После множества прочитанных мною книг, я позволил себе ненароком обнаружить общее между одними из героев Достоевского, Гюго и Томаса Манна. Уместно было бы внести в этот список и Набокова.
Их объединяет встреча с Красотой (не столько человеческой, сколько идеальной, демонической), повлёкшая за собой неудержимую страсть стремление к тому, чего не постигнуть, к совершенному. Такое влечение трагично и оно неизбежно оказывается фатальным для своего порочного (и преступного) обладателя. Так Клод принимает смерть от руки сына; Ашенбах и Гумберт, поклонники "нежного возраста", умирают закономерно и цинично; Рогожин и вовсе совершает суицид. Их аморальные деяния, несущие смерть, красной нитью связаны с темой искусства. Именно встреча и дальнейшая череда смертей становятся капельмейстерами всего происходящего.
Таким образом, нарушение человеческих принципов и красота моделируют подавление личности человека, внушают ему чувство священного трепета и страха.

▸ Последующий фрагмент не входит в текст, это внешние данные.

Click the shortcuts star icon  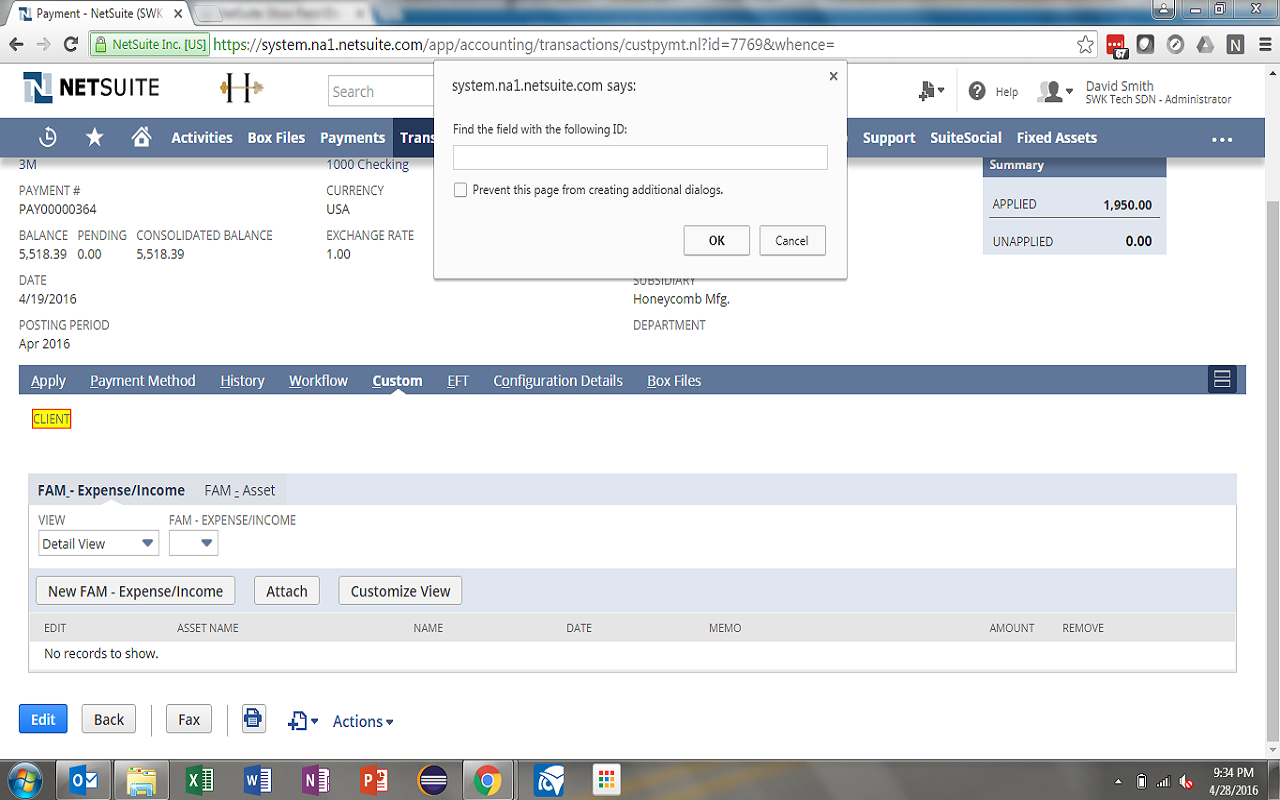tap(93, 137)
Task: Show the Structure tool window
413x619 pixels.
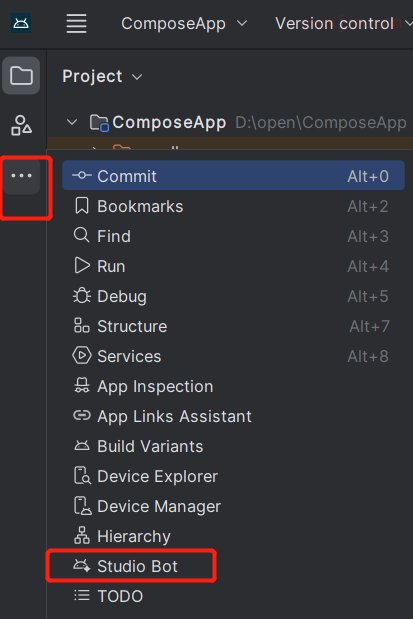Action: [x=233, y=326]
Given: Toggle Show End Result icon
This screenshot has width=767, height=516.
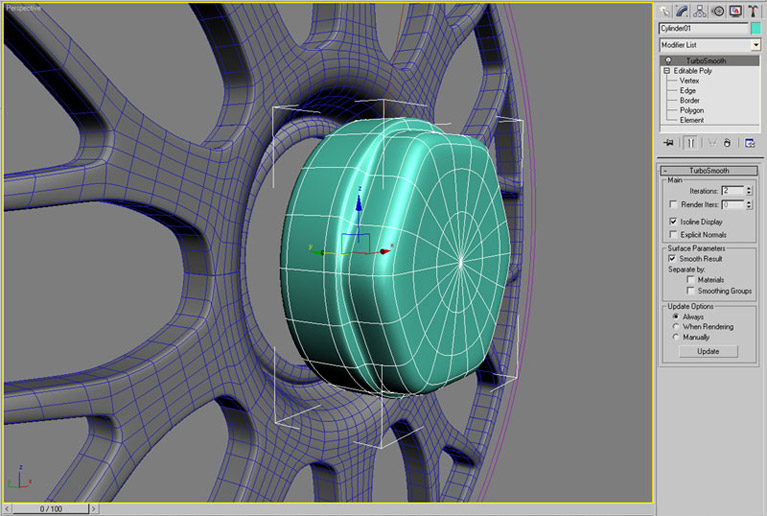Looking at the screenshot, I should [689, 143].
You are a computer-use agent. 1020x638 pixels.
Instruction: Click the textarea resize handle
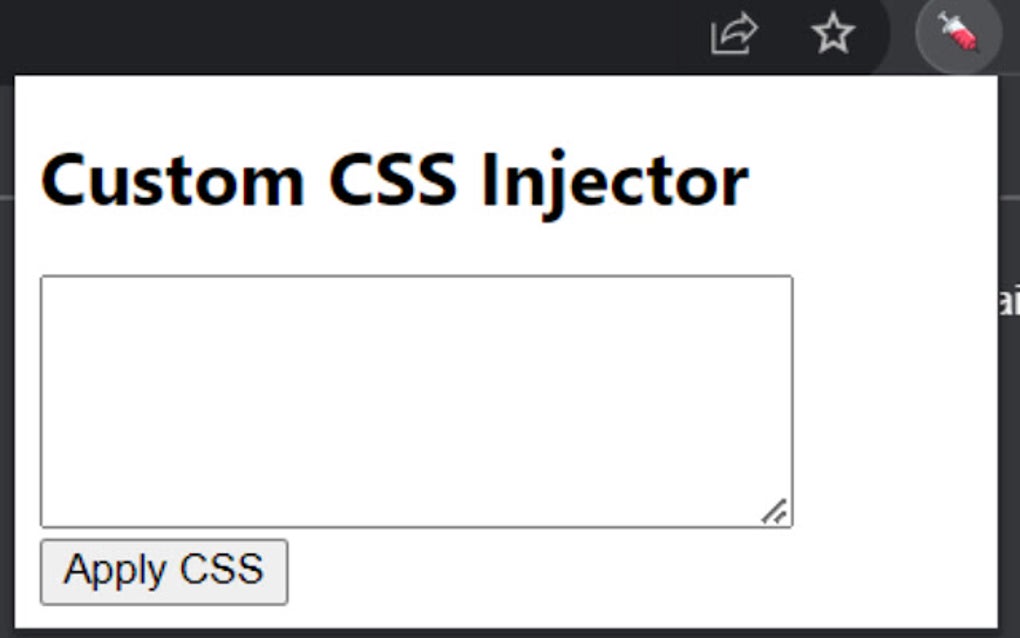tap(775, 512)
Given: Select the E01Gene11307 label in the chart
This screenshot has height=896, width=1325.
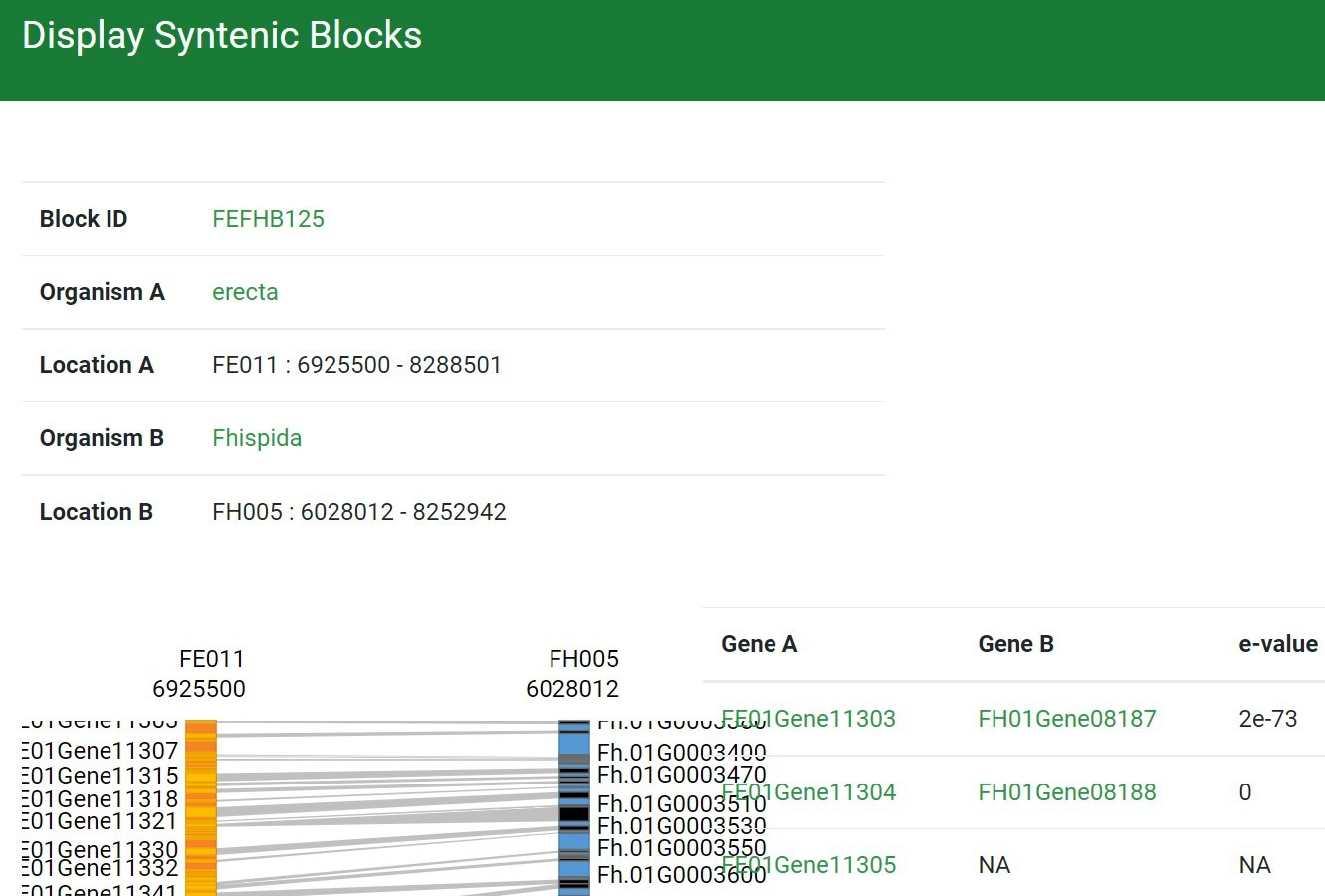Looking at the screenshot, I should tap(100, 751).
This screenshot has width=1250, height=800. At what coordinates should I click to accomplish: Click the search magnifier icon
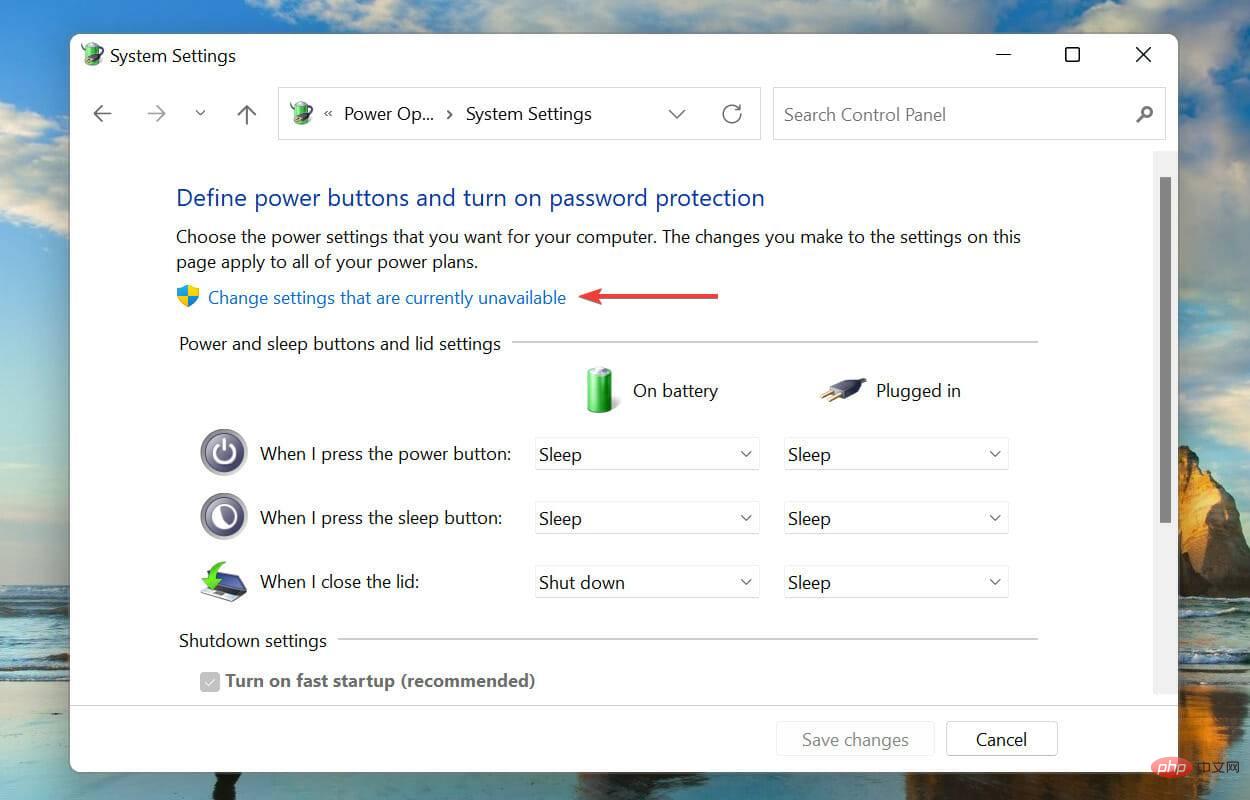pos(1144,114)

Но это лишь очередной метод исследования самых тёмных закоулков человеческого разума.
"Ведь человек любит и почитает другого, покуда не способен судить о нём разумом, так что, любовная тоска проистекает всего лишь от нехватки знаний" ("Смерть в Венеции").

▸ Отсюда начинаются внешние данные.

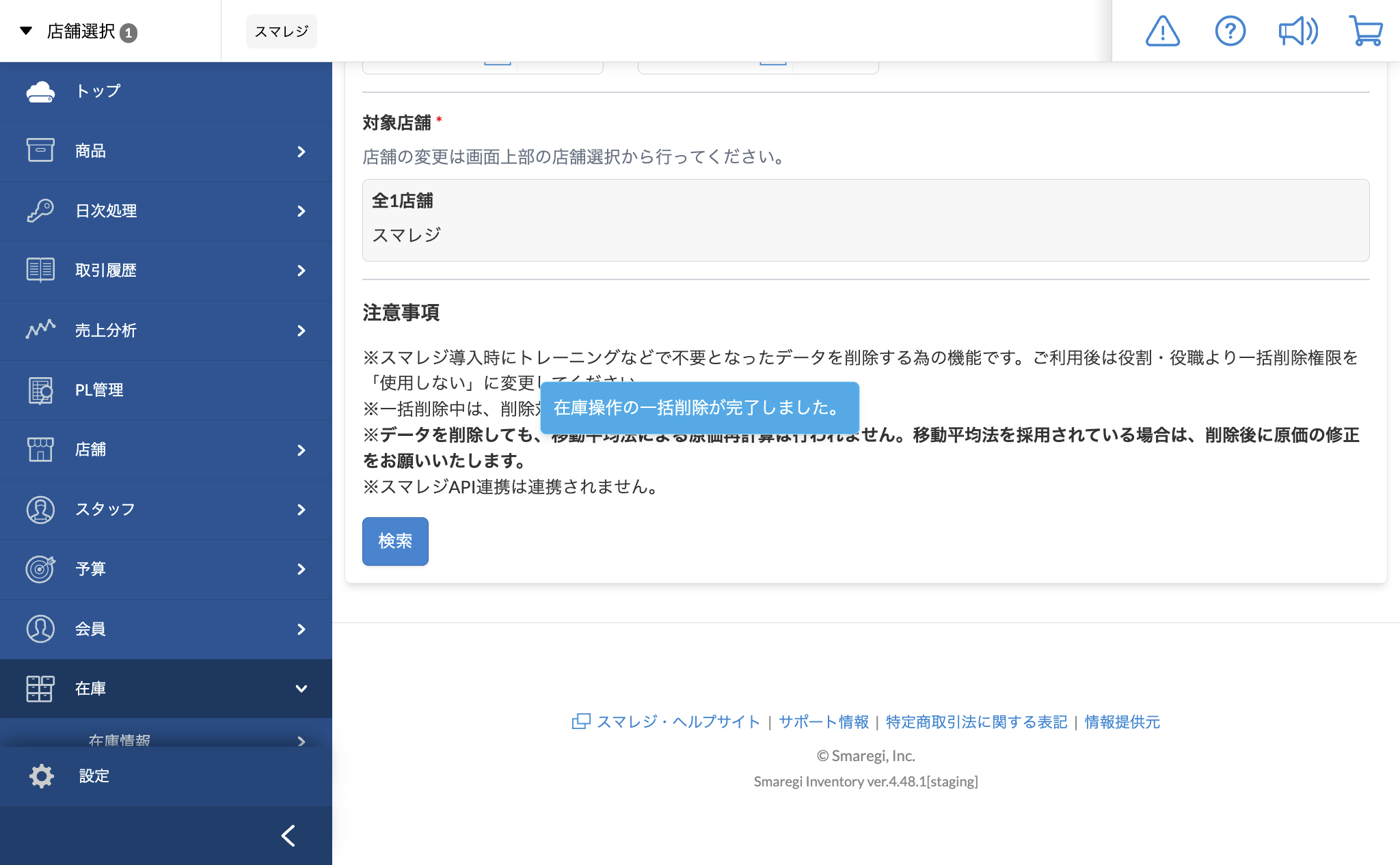Click the 検索 search button
This screenshot has width=1400, height=865.
395,541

Гумберт грезит "убрать" Шарлотту, дабы заполучить Лолиту, и даже продумывает наиболее оптимальные варианты. Это вызывает в его душе трепет и ужас. Клод вступил в противоречия между совестью и желанием обладать, что поселило в рассудке архидьякона, если не святой экстаз, то благоговение точно, а вместе с ним и стыд. Очищенный заразой город стал для Ашенбаха совершенным местом, где можно предаваться мечтам об объекте вожделения, ибо это внушало Густаву восторг и безумие. "Зазывные аккорды пошлых, томительных мелодий он вбирал в себя всеми фибрами души, ибо страсть лишает человека вкуса, заставляя без разбора упиваться эффектами, над которыми он, будучи в трезвом уме, только усмехнулся бы или с брезгливостью отринул".

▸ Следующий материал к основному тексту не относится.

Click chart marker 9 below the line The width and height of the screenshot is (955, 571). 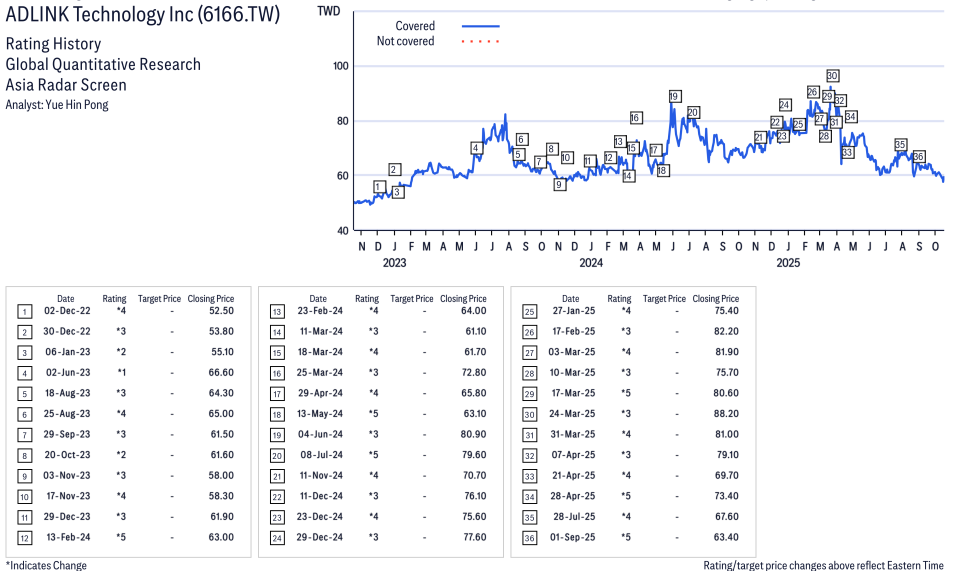pyautogui.click(x=560, y=184)
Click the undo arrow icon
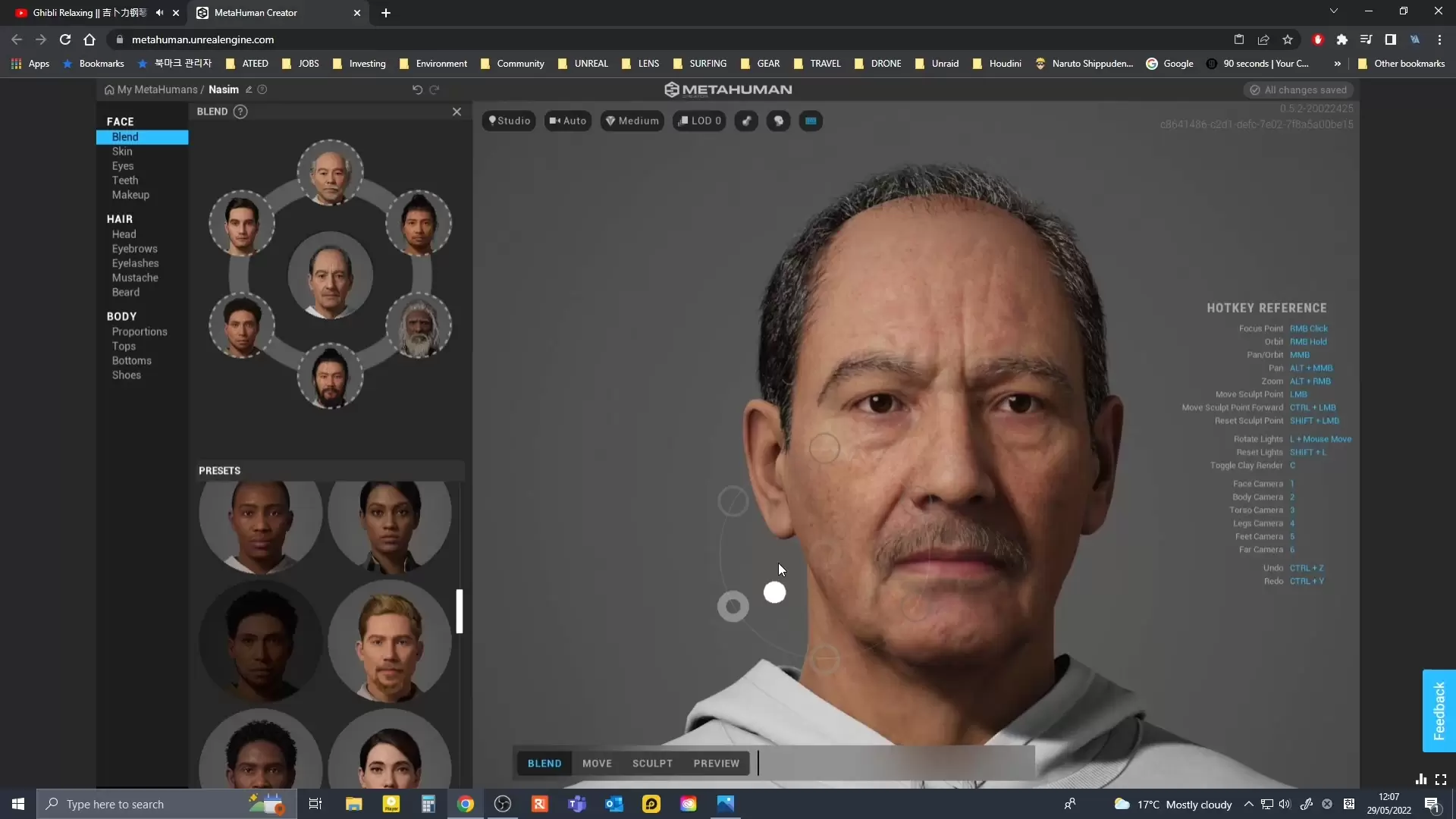 (x=417, y=89)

Ашенбах не в силах вынести факта того, что его слово способно лишь воспеть красоту, но не передать чувство обладания.
Клод столкнулся с дилеммой, когда понял, что слово священника способно сотворить молебен и отпустить грехи, но оно совершенно беспомощно перед любовью и свободой воли. А его монашеская сутана и "преждевременные морщины" бессильны перед молодостью и "красным мундиром" начальника королевских войск. Клод, как и Ашебах, мечтает "переродиться". Посему первый будет с презрением смотреть на свою чёрную тонзуру и обет безбрачия, а второй приложит все усилия, чтобы казаться моложе.
Гумберт бессилен перед ненавистью Лолиты.
Рогожин не может совладать с Настасьей Филипповной, которая, словно загнанная мышь, мечется между влечением к Парфёну и интересом духовным к Мышкину.
Страсть сперва роняет семена преступности в головы героев, а позже и сподвигает их на исполнение задуманного. Рогожин использует нож, а Фролло приводит "возлюбленную" в петлю руками закона.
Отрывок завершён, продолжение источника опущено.